*Aim of the task:* Copy out every one of the lines below word for word, in the same order.

*Extracted entries:*
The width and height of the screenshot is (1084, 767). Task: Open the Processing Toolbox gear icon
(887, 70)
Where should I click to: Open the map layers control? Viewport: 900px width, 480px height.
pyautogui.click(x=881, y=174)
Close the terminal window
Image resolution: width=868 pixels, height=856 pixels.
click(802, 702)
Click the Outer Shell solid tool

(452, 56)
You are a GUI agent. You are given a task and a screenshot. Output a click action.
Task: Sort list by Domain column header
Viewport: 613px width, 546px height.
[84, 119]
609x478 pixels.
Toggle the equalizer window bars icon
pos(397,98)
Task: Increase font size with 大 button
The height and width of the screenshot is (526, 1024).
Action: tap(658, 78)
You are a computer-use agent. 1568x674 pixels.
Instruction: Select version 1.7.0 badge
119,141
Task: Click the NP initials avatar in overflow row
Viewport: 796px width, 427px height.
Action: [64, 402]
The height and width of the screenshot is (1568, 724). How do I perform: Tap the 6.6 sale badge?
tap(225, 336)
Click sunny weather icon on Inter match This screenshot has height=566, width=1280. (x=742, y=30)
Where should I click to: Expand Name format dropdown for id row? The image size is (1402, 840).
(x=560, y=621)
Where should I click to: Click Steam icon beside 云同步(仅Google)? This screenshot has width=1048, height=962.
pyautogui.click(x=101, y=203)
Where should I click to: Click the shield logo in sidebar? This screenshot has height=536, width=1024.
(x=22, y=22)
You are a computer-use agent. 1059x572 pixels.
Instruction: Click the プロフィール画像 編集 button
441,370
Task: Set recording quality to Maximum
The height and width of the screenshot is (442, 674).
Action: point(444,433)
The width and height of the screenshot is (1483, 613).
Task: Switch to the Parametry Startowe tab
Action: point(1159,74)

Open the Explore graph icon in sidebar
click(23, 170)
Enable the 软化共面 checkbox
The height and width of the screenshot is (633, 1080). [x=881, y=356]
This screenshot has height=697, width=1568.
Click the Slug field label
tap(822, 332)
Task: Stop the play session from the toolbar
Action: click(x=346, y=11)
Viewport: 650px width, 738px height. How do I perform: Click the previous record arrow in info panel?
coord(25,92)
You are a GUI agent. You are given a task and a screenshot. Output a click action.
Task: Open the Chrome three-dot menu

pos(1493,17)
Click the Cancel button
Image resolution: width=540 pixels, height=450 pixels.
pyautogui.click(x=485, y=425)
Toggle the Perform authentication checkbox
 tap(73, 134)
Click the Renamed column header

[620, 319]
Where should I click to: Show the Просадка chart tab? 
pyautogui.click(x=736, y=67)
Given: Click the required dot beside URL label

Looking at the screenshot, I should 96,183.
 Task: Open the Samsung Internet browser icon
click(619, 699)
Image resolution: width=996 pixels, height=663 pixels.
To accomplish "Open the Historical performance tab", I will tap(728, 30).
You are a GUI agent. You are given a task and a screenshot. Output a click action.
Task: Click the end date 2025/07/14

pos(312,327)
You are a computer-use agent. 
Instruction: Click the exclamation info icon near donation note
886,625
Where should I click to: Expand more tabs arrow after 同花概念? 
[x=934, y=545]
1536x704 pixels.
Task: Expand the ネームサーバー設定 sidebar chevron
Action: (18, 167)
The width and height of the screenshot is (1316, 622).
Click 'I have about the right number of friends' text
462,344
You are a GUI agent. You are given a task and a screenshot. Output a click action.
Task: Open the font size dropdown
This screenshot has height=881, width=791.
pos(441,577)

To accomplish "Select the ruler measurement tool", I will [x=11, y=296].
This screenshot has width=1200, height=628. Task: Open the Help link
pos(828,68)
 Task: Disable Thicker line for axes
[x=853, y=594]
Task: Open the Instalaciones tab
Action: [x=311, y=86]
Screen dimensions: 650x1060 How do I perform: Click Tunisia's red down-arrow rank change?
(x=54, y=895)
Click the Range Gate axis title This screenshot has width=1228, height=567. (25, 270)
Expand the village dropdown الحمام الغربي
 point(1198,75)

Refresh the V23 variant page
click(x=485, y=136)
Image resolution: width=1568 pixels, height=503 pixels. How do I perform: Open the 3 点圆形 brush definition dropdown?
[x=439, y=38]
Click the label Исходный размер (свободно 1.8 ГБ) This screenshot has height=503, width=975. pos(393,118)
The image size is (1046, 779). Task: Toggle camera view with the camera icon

*Solution below:*
The width and height of the screenshot is (1084, 767). Task: Open the Processing Toolbox gear icon
(887, 70)
Where should I click to: Open the map layers control? Viewport: 900px width, 480px height.
pyautogui.click(x=881, y=174)
Close the terminal window
Image resolution: width=868 pixels, height=856 pixels.
click(802, 702)
Click the Outer Shell solid tool

(452, 56)
You are a GUI agent. You are given a task and a screenshot. Output a click action.
Task: Sort list by Domain column header
Viewport: 613px width, 546px height.
[84, 119]
609x478 pixels.
Toggle the equalizer window bars icon
pos(397,98)
Task: Increase font size with 大 button
The height and width of the screenshot is (526, 1024).
Action: tap(658, 78)
You are a computer-use agent. 1568x674 pixels.
Instruction: Select version 1.7.0 badge
119,141
Task: Click the NP initials avatar in overflow row
Viewport: 796px width, 427px height.
Action: [64, 402]
The height and width of the screenshot is (1568, 724). How do I perform: Tap the 6.6 sale badge?
tap(225, 336)
Click sunny weather icon on Inter match This screenshot has height=566, width=1280. (x=742, y=30)
Where should I click to: Expand Name format dropdown for id row? The image size is (1402, 840).
(x=560, y=621)
Where should I click to: Click Steam icon beside 云同步(仅Google)? This screenshot has width=1048, height=962.
pyautogui.click(x=101, y=203)
Where should I click to: Click the shield logo in sidebar? This screenshot has height=536, width=1024.
(x=22, y=22)
You are a computer-use agent. 1059x572 pixels.
Instruction: Click the プロフィール画像 編集 button
441,370
Task: Set recording quality to Maximum
The height and width of the screenshot is (442, 674).
Action: point(444,433)
The width and height of the screenshot is (1483, 613).
Task: Switch to the Parametry Startowe tab
Action: point(1159,74)

Open the Explore graph icon in sidebar
click(23, 170)
Enable the 软化共面 checkbox
The height and width of the screenshot is (633, 1080). [x=881, y=356]
This screenshot has height=697, width=1568.
Click the Slug field label
tap(822, 332)
Task: Stop the play session from the toolbar
Action: click(x=346, y=11)
Viewport: 650px width, 738px height. How do I perform: Click the previous record arrow in info panel?
coord(25,92)
You are a GUI agent. You are given a task and a screenshot. Output a click action.
Task: Open the Chrome three-dot menu

pos(1493,17)
Click the Cancel button
Image resolution: width=540 pixels, height=450 pixels.
pyautogui.click(x=485, y=425)
Toggle the Perform authentication checkbox
 tap(73, 134)
Click the Renamed column header

[620, 319]
Where should I click to: Show the Просадка chart tab? 
pyautogui.click(x=736, y=67)
Given: Click the required dot beside URL label

Looking at the screenshot, I should 96,183.
 Task: Open the Samsung Internet browser icon
click(619, 699)
Image resolution: width=996 pixels, height=663 pixels.
To accomplish "Open the Historical performance tab", I will tap(728, 30).
You are a GUI agent. You are given a task and a screenshot. Output a click action.
Task: Click the end date 2025/07/14

pos(312,327)
You are a computer-use agent. 
Instruction: Click the exclamation info icon near donation note
886,625
Where should I click to: Expand more tabs arrow after 同花概念? 
[x=934, y=545]
1536x704 pixels.
Task: Expand the ネームサーバー設定 sidebar chevron
Action: (18, 167)
The width and height of the screenshot is (1316, 622).
Click 'I have about the right number of friends' text
462,344
You are a GUI agent. You are given a task and a screenshot. Output a click action.
Task: Open the font size dropdown
This screenshot has height=881, width=791.
pos(441,577)

To accomplish "Select the ruler measurement tool", I will [x=11, y=296].
This screenshot has width=1200, height=628. Task: Open the Help link
pos(828,68)
 Task: Disable Thicker line for axes
[x=853, y=594]
Task: Open the Instalaciones tab
Action: [x=311, y=86]
Screen dimensions: 650x1060 How do I perform: Click Tunisia's red down-arrow rank change?
(x=54, y=895)
Click the Range Gate axis title This screenshot has width=1228, height=567. (25, 270)
Expand the village dropdown الحمام الغربي
 point(1198,75)

Refresh the V23 variant page
click(x=485, y=136)
Image resolution: width=1568 pixels, height=503 pixels. How do I perform: Open the 3 点圆形 brush definition dropdown?
[x=439, y=38]
Click the label Исходный размер (свободно 1.8 ГБ) This screenshot has height=503, width=975. pos(393,118)
The image size is (1046, 779). Task: Toggle camera view with the camera icon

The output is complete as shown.